Politicians: In an effort to control the Mexican population, the operators of Pegasus likely broke US law and certainly broke diplomatic norms. Interestingly, Citizen Lab researchers never came across NSO operators targeting Peña Nieto’s party, but they did target high-ranking opposition politicians. The leaders of the National Action Party (PAN), which includes the President of the Mexican Senate, received exploit links while anti-corruption legislation was being discussed by the government.

Foreign Investigators: In 2014, 43 students disappeared while on route to Mexico City in what has since been dubbed the Iguala Mass Disappearance. Due to the relatively nonchalant reaction the Mexican authorities had concerning the incident, a group of foreign, independent experts came in to investigate the details of the case to ensure that the government was not involved.

The investigators were soon targeted with NSO infection attempts after casting doubt about the degree of government involvement in the disappearance. Citizen Lab research believes, through circumstantial evidence, that the Office of the Prosecutor (PGR) was one of the government branches responsible for the infiltration attempts in an effort to control the official narrative.

Non-governmental organizations: The final case that the Citizen Lab investigated regarding targeting Mexican civil society involved Claudio González, the director of Mexicanos Contra la Corrupción y la Impunidad (MCCI).
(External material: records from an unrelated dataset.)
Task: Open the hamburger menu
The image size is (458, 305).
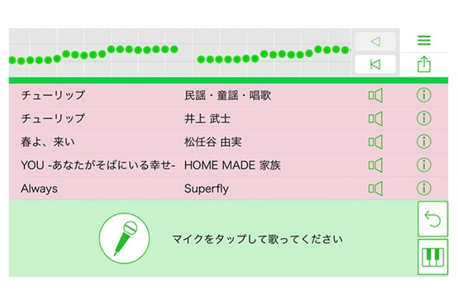Action: coord(424,41)
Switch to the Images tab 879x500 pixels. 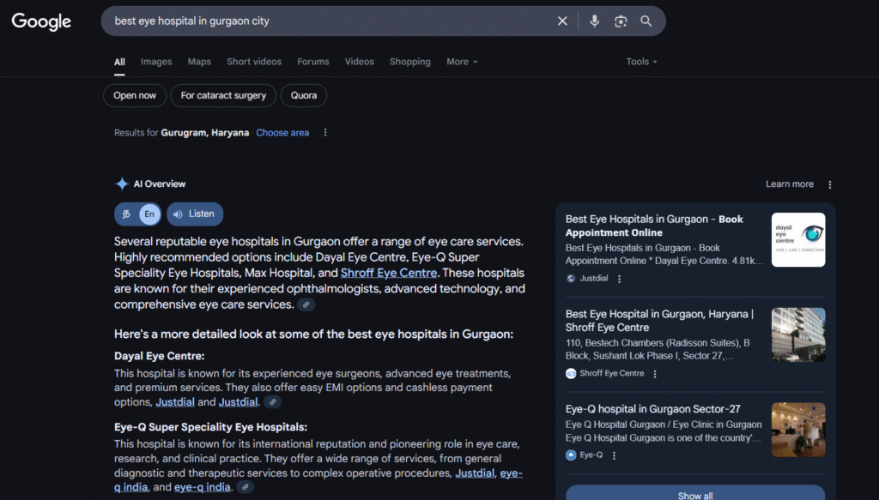pyautogui.click(x=156, y=62)
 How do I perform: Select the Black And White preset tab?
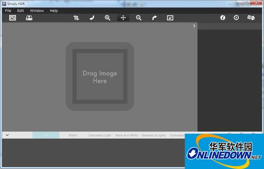pyautogui.click(x=127, y=135)
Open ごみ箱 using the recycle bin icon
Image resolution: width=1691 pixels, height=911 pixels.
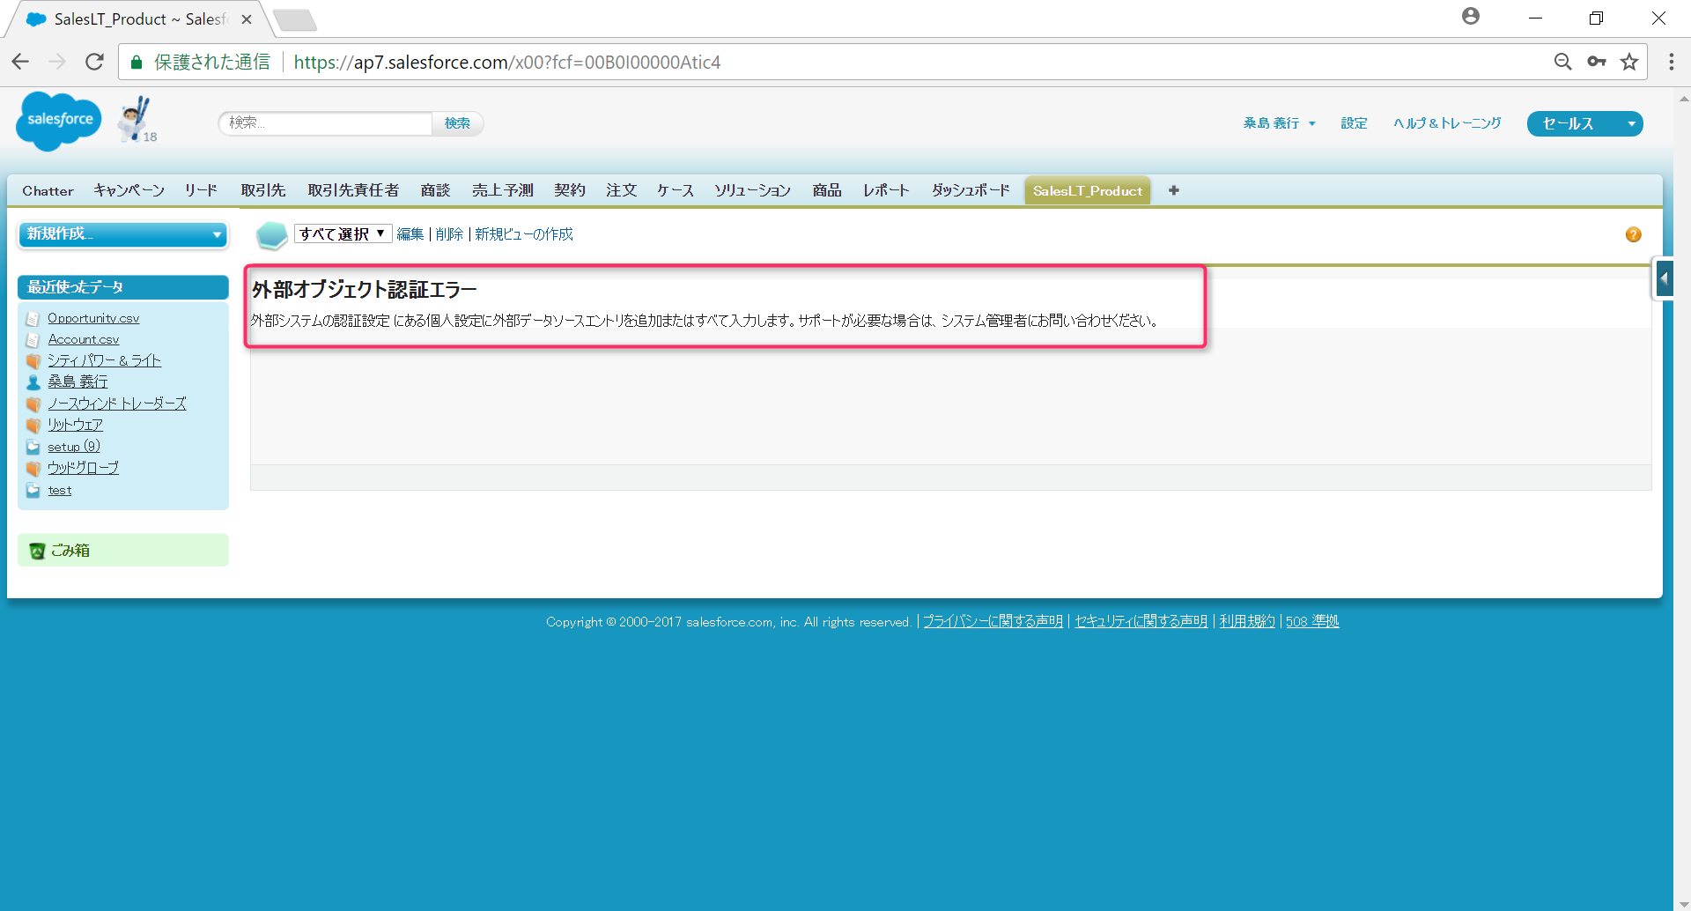coord(36,549)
MCCI is an anti-corruption organization whose director was targeted with NSO infection attempts while he was investigating government corruption and advocating for anti-corruption legislation. According to the Citizen Lab, this is the 22nd known target of spyware abuse in Mexico.

The Citizen Lab found that a pattern has emerged in Mexico demonstrating that a new weapon is being used against anti-corruption advocates: targeting via government-exclusive spyware. It appears that those who question official government narratives are liable to be targeted by NSO spyware. As Deibert puts it, “Should it come as any surprise that these powerful surveillance technologies would end up being deployed against those who aim to expose corrupt Mexican officials?”

Though no direct links of NSO abuse have been attributed to the Mexican government, it is known that government agencies possess the spyware and have the ability to use it. The circumstantial evidence gathered through the help of the Citizen Lab strongly indicates that unless a massive breach in security has occurred, a nation at peace should not allow its own citizens to be harassed in such a manner.

NSO Group, has not ensured that its spyware will not target civilians. Selling to states that have reputations for human rights abuses clearly demonstrates a lack of consideration for freedom and security.

Although the Israel-based group was recently courted by the US company Blackstone Group for a 40 per cent stake in NSO, the failure of the deal is thought to have resulted from an awareness campaign by groups such as Citizen Lab.

Implications

The lessons of the UAE, China, and Mexico clearly demonstrate the potential for abuse when countries without strong accountability measures are given incredibly powerful weapons.

Such weapons bring into question a citizen’s freedom — whether it be of speech, expression, or thought — even in a country that claims to be a liberal democracy. “Freedom of speech is the antithesis to one-party rule,” Deibert writes, “[Authoritarian censorship] underscores why careful evidence-based research is so essential to the progress of human rights.”